Beneficiary’s Right to Receive Copy of Trust

If you’re named as a beneficiary of a California trust, are you entitled to receive a copy?  The answer depends upon whether the trust is revocable or irrevocable.

If the trust is irrevocable, then the answer is generally yes.  Irrevocable trusts mean just that – they can’t be changed or amended.  However, there are some exceptions where, for example, the trustor, trustee and all beneficiaries agree in writing to a change or amendment.  Sometimes this would require court review and approval.

Since the general rule is that an irrevocable trust is “etched in stone”, the law recognizes the named beneficiaries as having certain rights, including the right to receive a copy of the trust.

Conversely, revocable trusts may be amended or revoked by the person who created the trust (“Trustor”) and the beneficiaries have no assurance that the trustor won’t later change his/her mind and remove one or more persons as beneficiaries.  Since their interest is not vested, they have no right to receive a copy of the trust.

However, a revocable trust will become irrevocable when the trustor passes away.  Only the trustor (not the “trustee”) has authority to make changes to a revocable trust.  When the trustor dies, then the trust becomes etched in stone.

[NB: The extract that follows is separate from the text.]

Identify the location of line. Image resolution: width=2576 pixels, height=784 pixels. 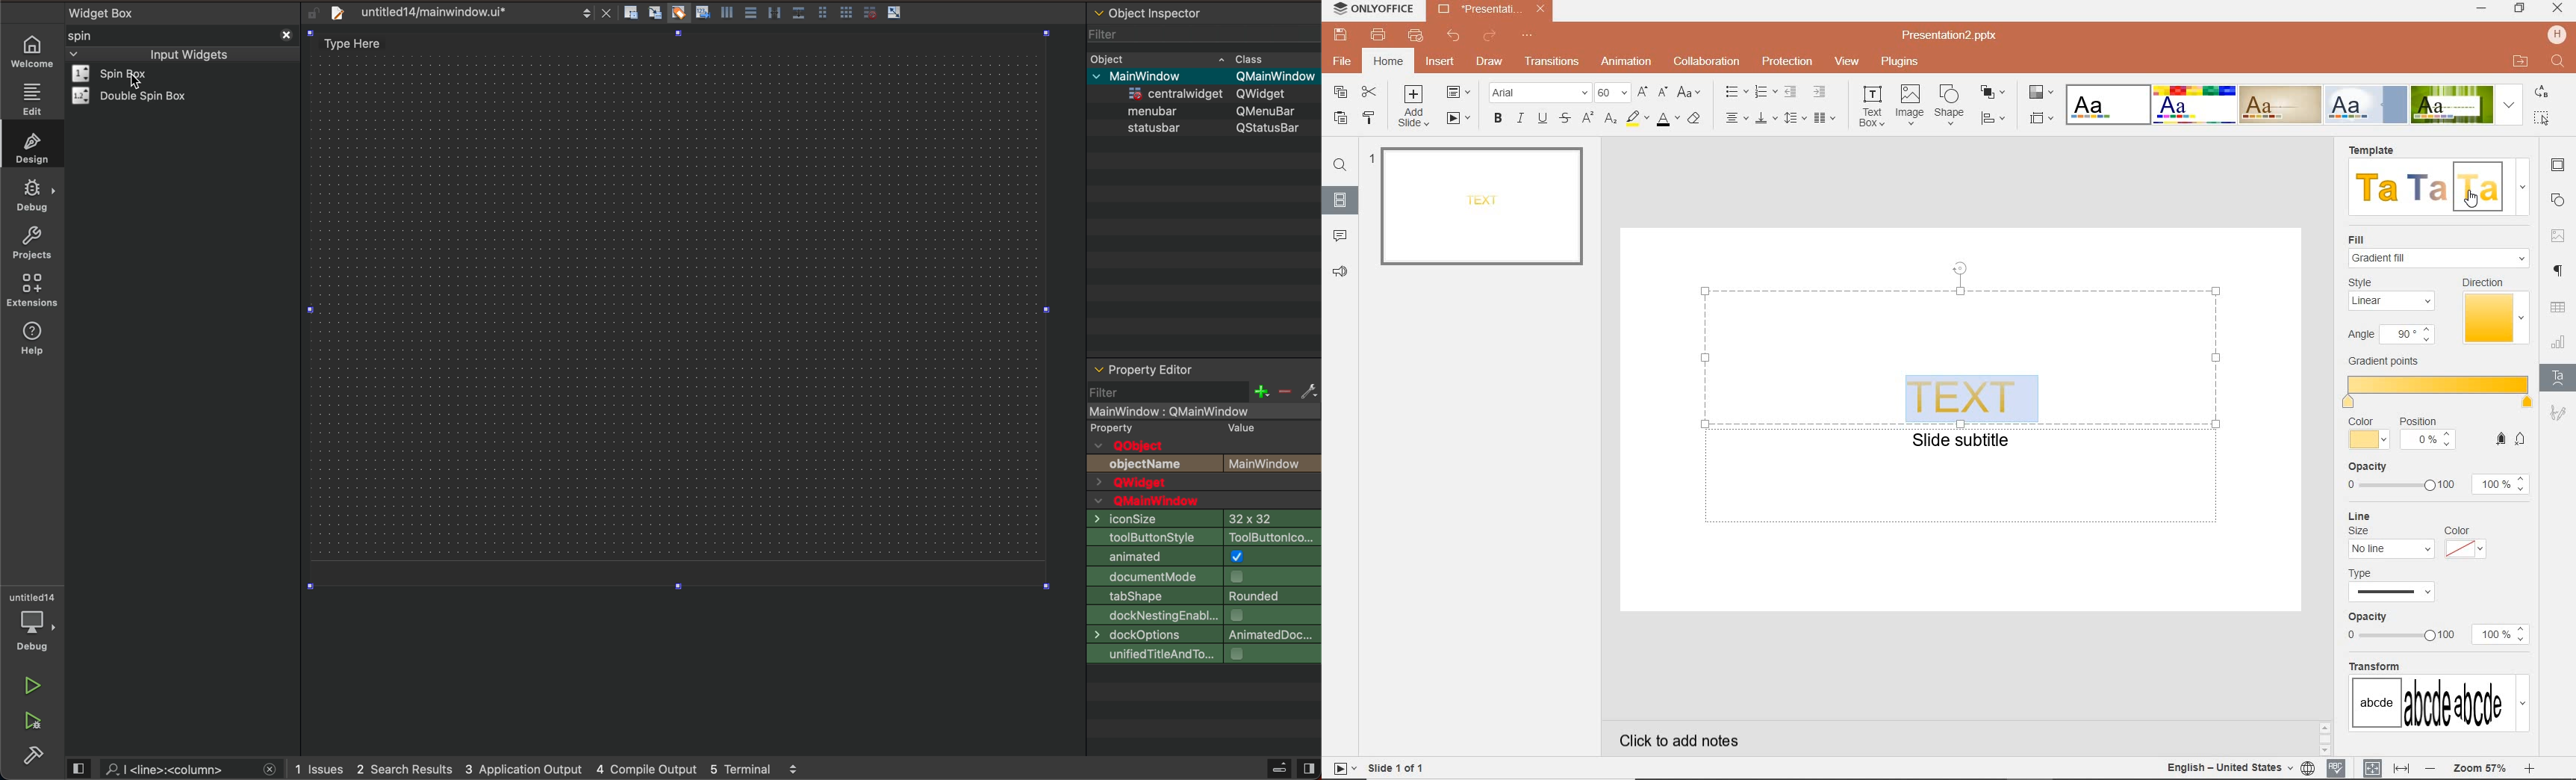
(2363, 514).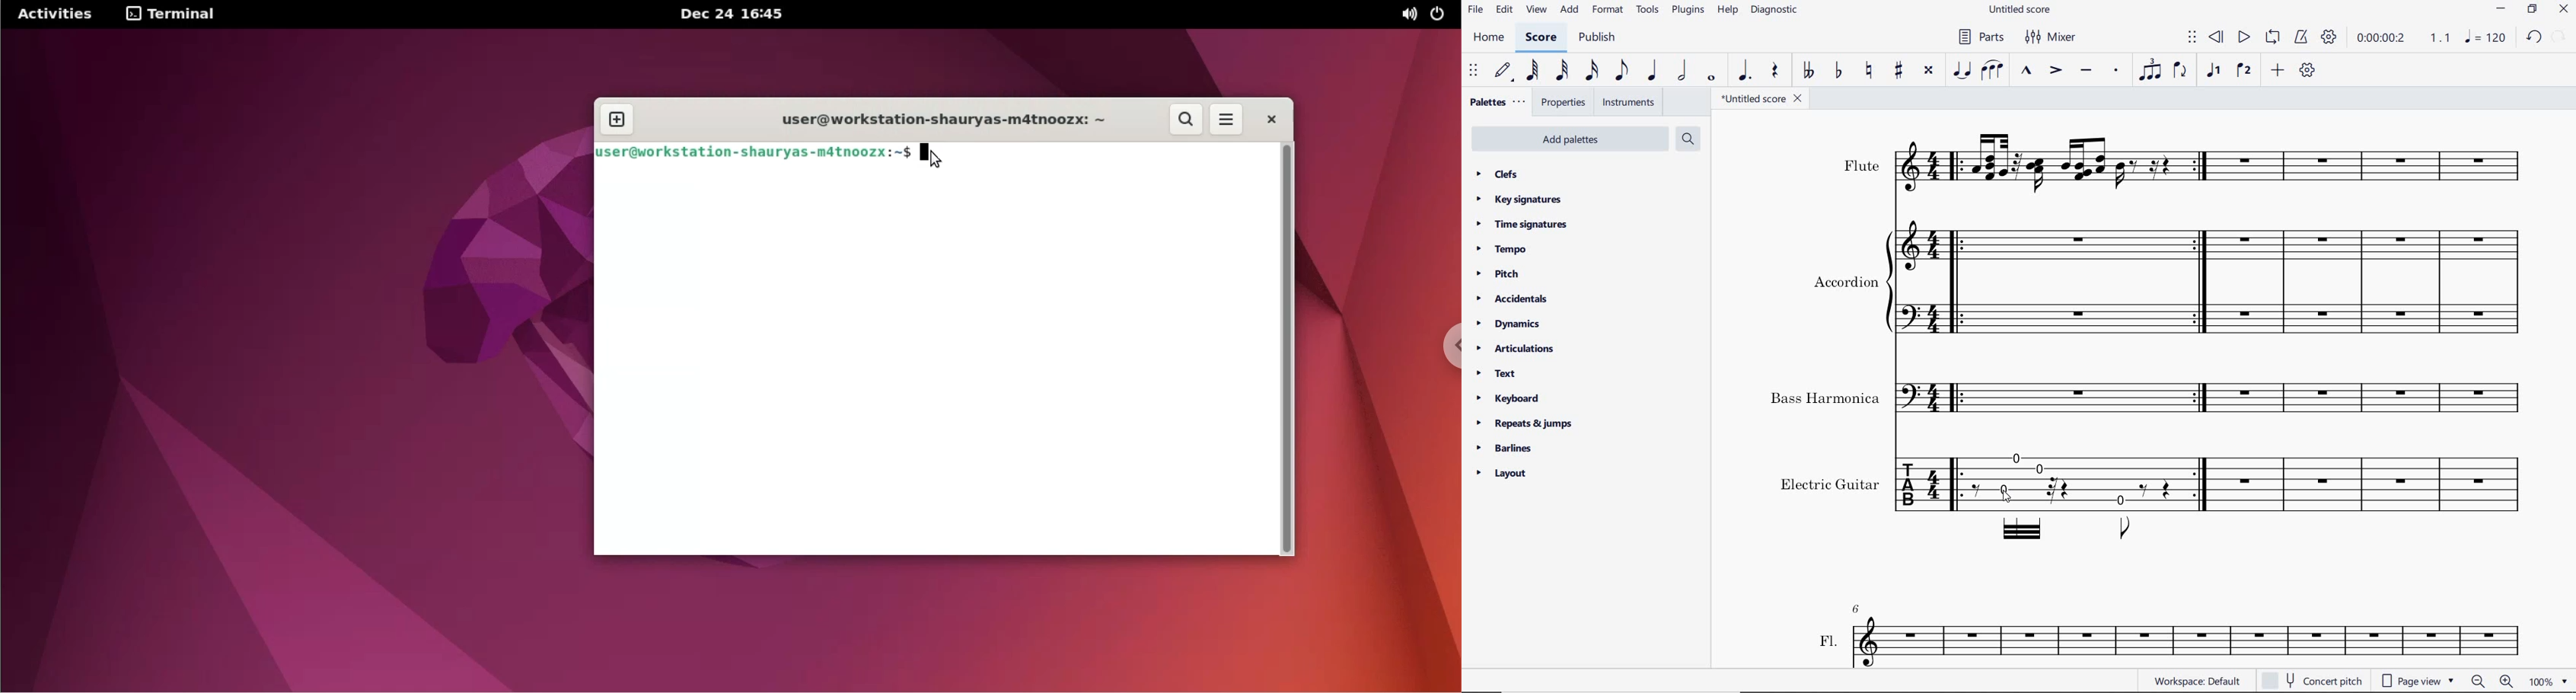 This screenshot has height=700, width=2576. I want to click on plugins, so click(1686, 11). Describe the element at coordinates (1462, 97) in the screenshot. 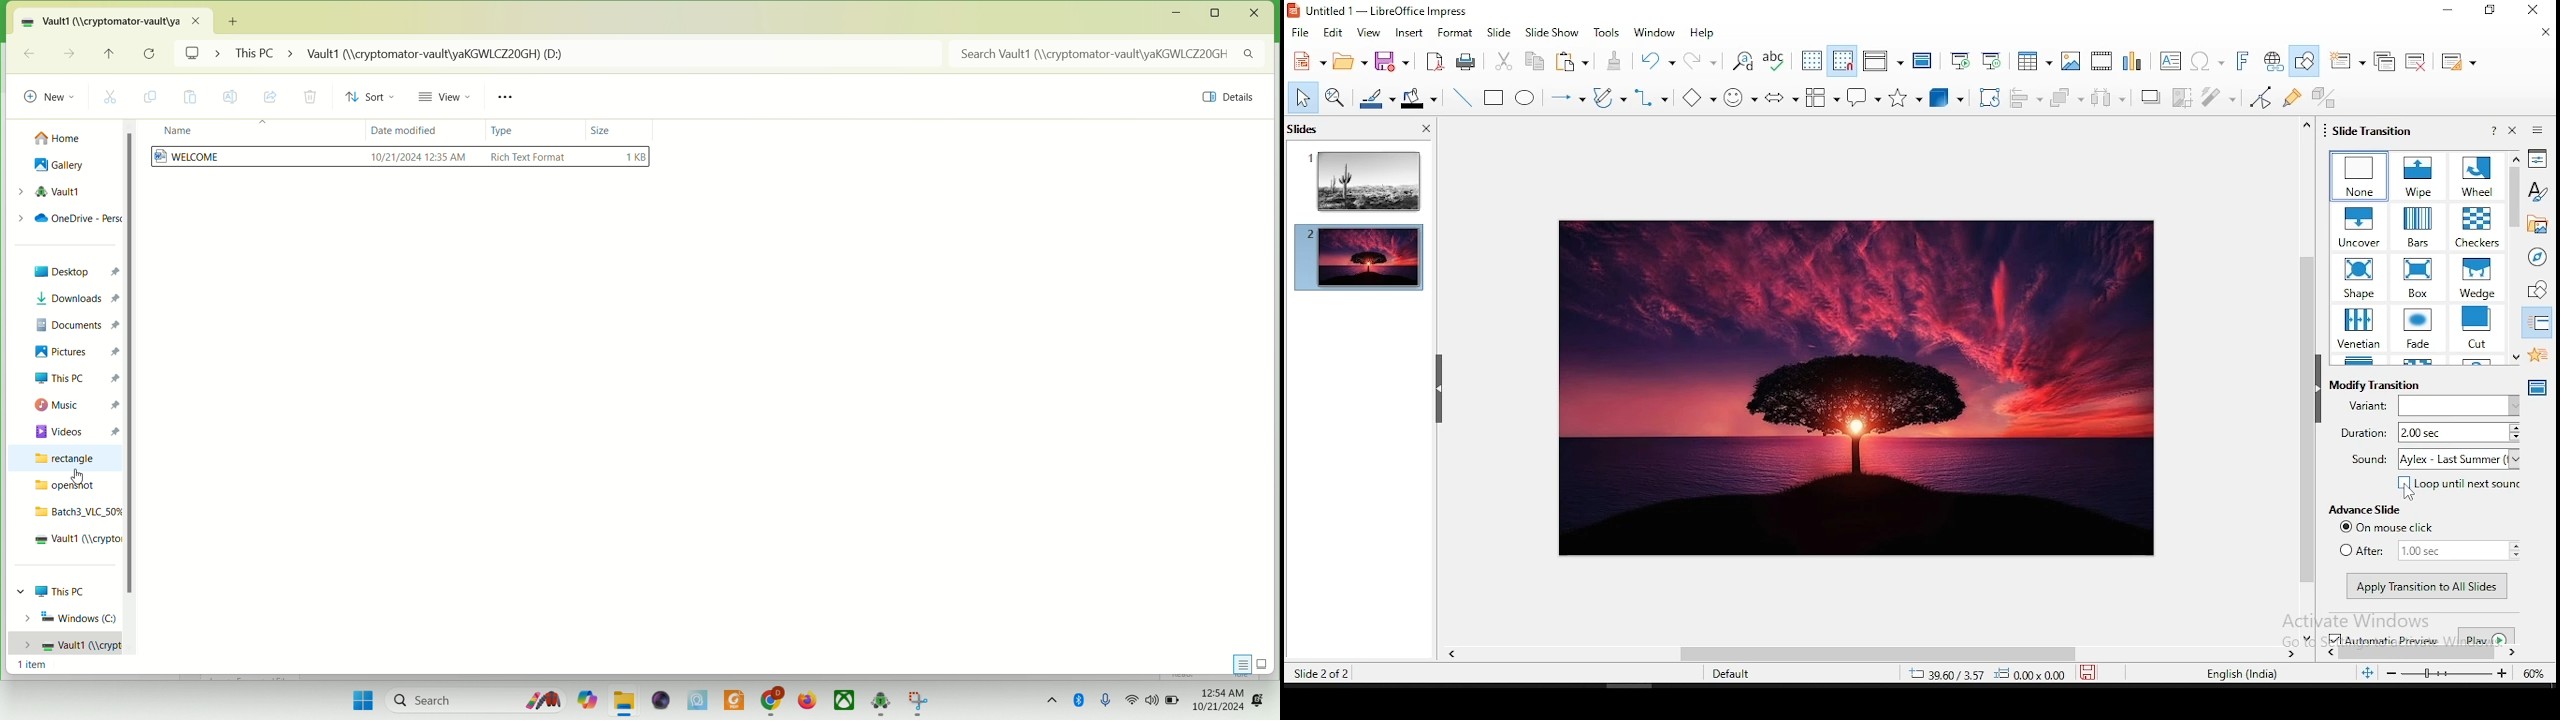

A revocable trust may also become irrevocable if the trustor becomes mentally incapacitated and no longer able to understand what a trust is, what assets s/he (and the trust) owns, or who the beneficiaries are (or could be).  At this point, a beneficiary could argue that the trustor’s diminished mental capacity will not be reversed and will only progressively get worse, and therefore the trust has become irrevocable and the beneficiary is entitled to receive a copy of the trust.

In rare cases, this is an example of why a trust doesn’t always “avoid probate” or, more accurately, avoid the probate court.  A beneficiary desiring to see the trust might petition the court for that right, but may meet strenuous objection from the trustee who doesn’t feel that it’s proper to disclose the terms of the trust.  The trustee will argue that the trustor’s diminished mental capacity is not substantial and that future medical treatment and proper medications will improve his/her capacity.  You can see how litigious this can become, with both sides presenting expert medical testimony to convince the judge of the testator’s capacity (or lack thereof).

If a trust has become irrevocable (either because of death or mental incapacity), then a beneficiary who wants to see the trust can simply make a written  request to the trustee.  If the trustee refuses, then a petition can be filed with the court asking that the judge order the trustee to provide a complete copy of the trust.  If this step is required, then the judge also has the authority to order that the beneficiary’s attorney fees and court costs be paid by the trustee.